EXTRACTED ENTRIES:
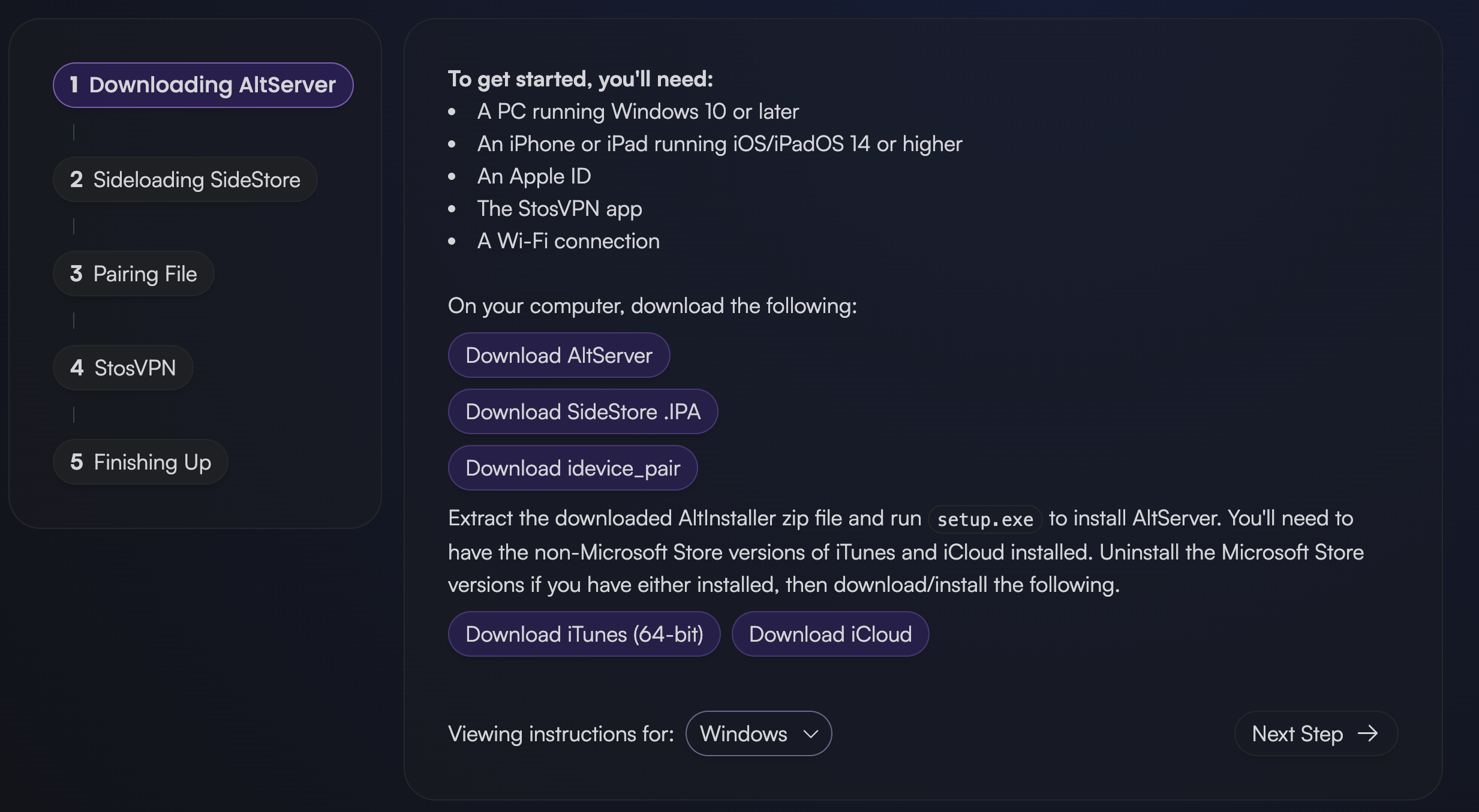Click the number 3 step badge
The width and height of the screenshot is (1479, 812).
(x=76, y=273)
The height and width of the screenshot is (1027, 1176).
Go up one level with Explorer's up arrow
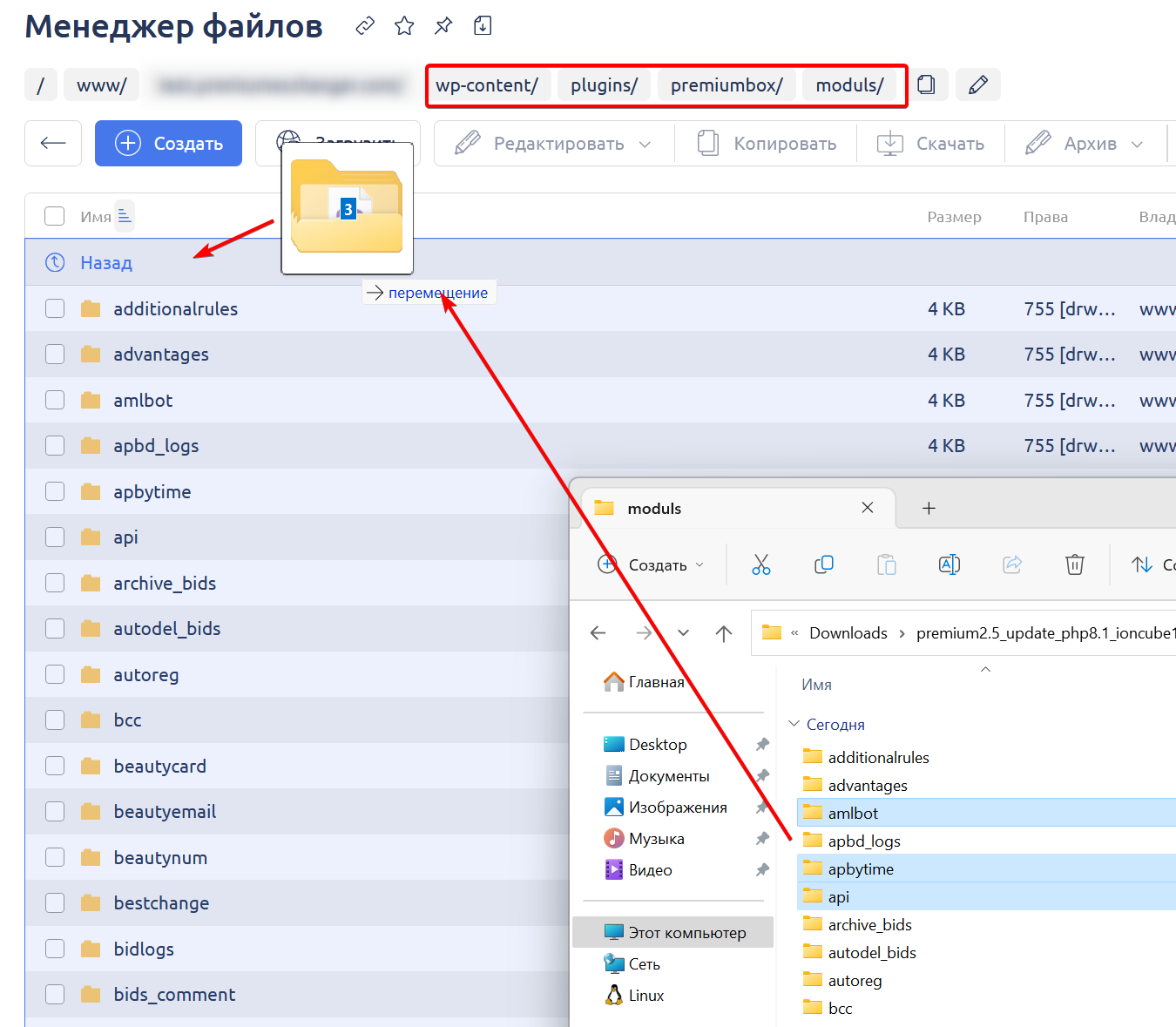723,633
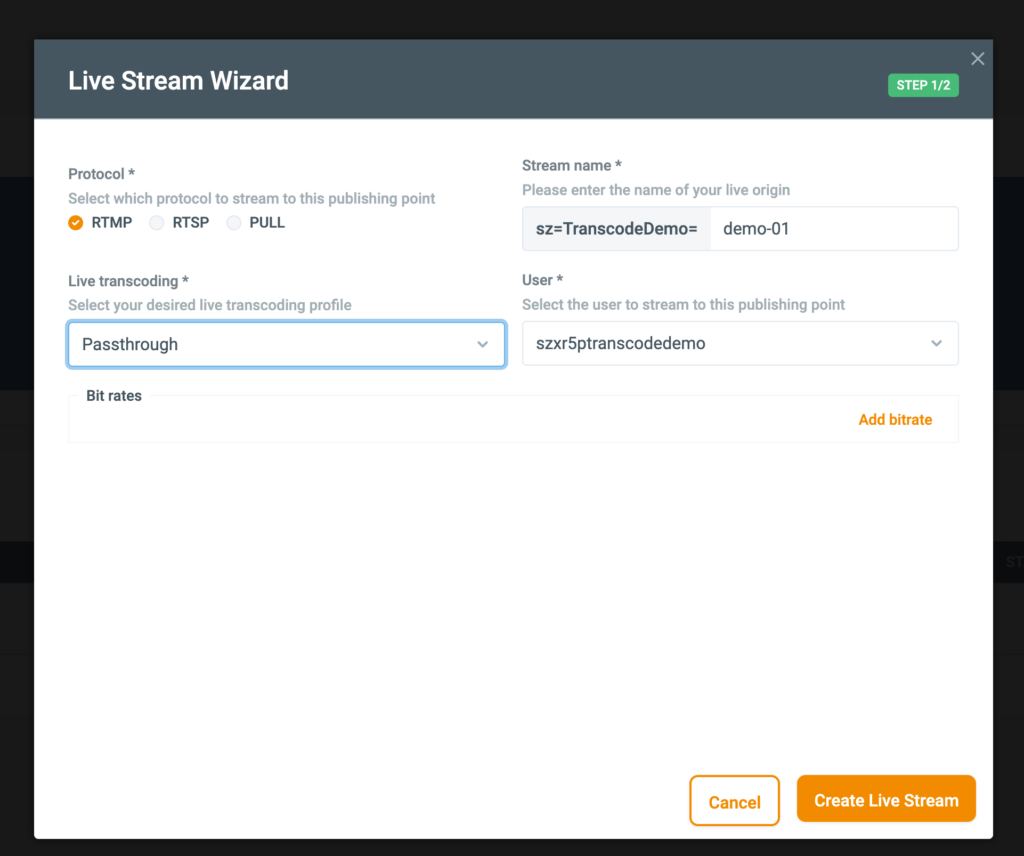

WHAT THE EXERCISE ASKS: In the records above, find the line with "The height and" and copy from it through the last line exactly, without the pictures.

ANSWER:
The height and width of the screenshot is (1027, 1176).
Go up one level with Explorer's up arrow
723,633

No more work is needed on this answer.